On the other hand, the one party able to lead a gradual reform process -- ironically the ruling elite, such as the military in Egypt -- is largely unwilling to embark on a process that would slowly rid itself of its privileges and install a pluralistic, stable and prosperous system based on merit rather than patronage.
 
No one should be surprised by this. Ruling establishments in the Arab world have always made sure that political parties and civil society organizations are either suppressed or outlawed. There are few alternative leaders and systems.

In such an atmosphere, organized parties like the Muslim Brotherhood, which commands about 20% of the popular vote in Egypt, will be sure to use their organizational and mobilization skills to gain political representation that will exceed their popular strength. The ruling elite, fearful of this, will naturally resist opening up political systems and resort to economic and security measures in a desperate attempt to stem the tide of change.

But the only way to deal with opposition parties that are not totally committed to democracy is to gradually open up the political systems to real alternatives, instead of casting all protest votes against the ruling systems in favor of the Islamists. After the Arab public has a sense of what freedom feels like, it will not accept the replacement of secular autocrats by religious ones.

It would be wrong to assume that because of these difficulties, the uprisings will fizzle or die down. What has taken place in the Arab world is the start of a genuine and permanent process of change where the average citizen suddenly discovered real power. Although the ability to effect change peacefully is a new phenomenon in the Arab world, it is a wave that will only grow.

Organizations such as al Qaeda are the first to lose, having unsuccessfully preached violence. But so will ruling establishments, if they don't internalize the new reality and lead a serious reform process that redistributes power among the executive, legislative and judicial branches.

The only way to keep power in the Arab world from now on will be to share it. The process of change is one that will take decades to unfold, it won't be linear, and it will undergo many seasons, multiple times over.
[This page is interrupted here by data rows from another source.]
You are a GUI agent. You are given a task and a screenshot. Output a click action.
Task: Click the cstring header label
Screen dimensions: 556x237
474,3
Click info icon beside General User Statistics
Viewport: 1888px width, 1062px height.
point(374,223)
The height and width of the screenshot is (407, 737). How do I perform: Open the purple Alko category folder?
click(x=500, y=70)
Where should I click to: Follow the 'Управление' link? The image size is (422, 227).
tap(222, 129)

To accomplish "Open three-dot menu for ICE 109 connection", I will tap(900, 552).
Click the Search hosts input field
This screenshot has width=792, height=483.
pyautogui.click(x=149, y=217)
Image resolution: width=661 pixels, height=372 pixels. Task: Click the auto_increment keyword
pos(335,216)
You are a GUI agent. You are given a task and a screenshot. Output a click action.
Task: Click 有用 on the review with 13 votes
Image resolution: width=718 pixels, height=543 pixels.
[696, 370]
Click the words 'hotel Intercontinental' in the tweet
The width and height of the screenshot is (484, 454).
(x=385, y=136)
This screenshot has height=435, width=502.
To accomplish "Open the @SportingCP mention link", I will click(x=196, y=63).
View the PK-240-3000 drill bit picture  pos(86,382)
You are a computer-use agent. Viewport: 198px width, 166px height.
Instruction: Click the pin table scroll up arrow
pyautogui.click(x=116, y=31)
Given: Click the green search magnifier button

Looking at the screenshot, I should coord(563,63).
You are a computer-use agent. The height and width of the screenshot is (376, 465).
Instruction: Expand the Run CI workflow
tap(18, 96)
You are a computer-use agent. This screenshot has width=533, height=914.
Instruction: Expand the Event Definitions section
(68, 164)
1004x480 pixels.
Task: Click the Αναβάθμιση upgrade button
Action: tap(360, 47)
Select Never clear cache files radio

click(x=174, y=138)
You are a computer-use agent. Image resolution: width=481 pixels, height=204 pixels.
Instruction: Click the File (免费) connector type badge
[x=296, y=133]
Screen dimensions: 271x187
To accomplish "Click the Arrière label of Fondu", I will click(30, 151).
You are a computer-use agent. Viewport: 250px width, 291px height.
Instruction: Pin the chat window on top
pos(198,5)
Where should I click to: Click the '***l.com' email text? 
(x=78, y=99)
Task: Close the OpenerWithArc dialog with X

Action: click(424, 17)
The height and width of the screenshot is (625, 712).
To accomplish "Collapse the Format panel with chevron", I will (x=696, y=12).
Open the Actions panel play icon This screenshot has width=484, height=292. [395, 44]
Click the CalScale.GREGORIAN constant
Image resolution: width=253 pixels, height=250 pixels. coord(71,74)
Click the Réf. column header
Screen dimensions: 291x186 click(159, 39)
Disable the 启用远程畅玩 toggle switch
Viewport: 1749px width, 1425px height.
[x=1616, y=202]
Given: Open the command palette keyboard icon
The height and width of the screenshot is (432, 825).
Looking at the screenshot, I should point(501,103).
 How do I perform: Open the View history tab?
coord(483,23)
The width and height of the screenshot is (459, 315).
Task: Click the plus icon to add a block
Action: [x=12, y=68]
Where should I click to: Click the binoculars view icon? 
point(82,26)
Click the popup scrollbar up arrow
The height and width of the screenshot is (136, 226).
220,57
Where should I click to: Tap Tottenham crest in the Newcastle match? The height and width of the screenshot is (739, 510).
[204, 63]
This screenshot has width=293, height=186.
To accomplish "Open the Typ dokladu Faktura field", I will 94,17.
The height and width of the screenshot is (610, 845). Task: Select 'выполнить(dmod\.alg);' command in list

But it is irreversible.

During a recent trip to Jordan, I was most struck by a young generation no longer afraid to talk about all the issues relating to their future, and talk openly without taboos. This generation is not willing to live by the rules their parents faced, nor afraid of the powerful intelligence services in making their views known.

Both sides are wrong, however, to stick to tactics that don't work anymore. Protesters need to start organizing themselves into political parties, develop programs and build constituencies. They need to shift from starting change to institutionalizing it. Otherwise, they will be unable to maintain public support.

Ruling elites shouldn't conclude that the status quo can be maintained because public support for protests seems to be wavering. They need to understand that they cannot push aside opposition parties like the Muslim Brotherhood, act as if they don't exist or deal with them through security measures. Both ruling establishments and the protesters need to know that they have to engage in constituent politics.

Even with a quick change in Libya, the short-term future will be messy, very bumpy and undoubtedly feature lots of mistakes and missteps. But waiting and doing nothing is no longer an option.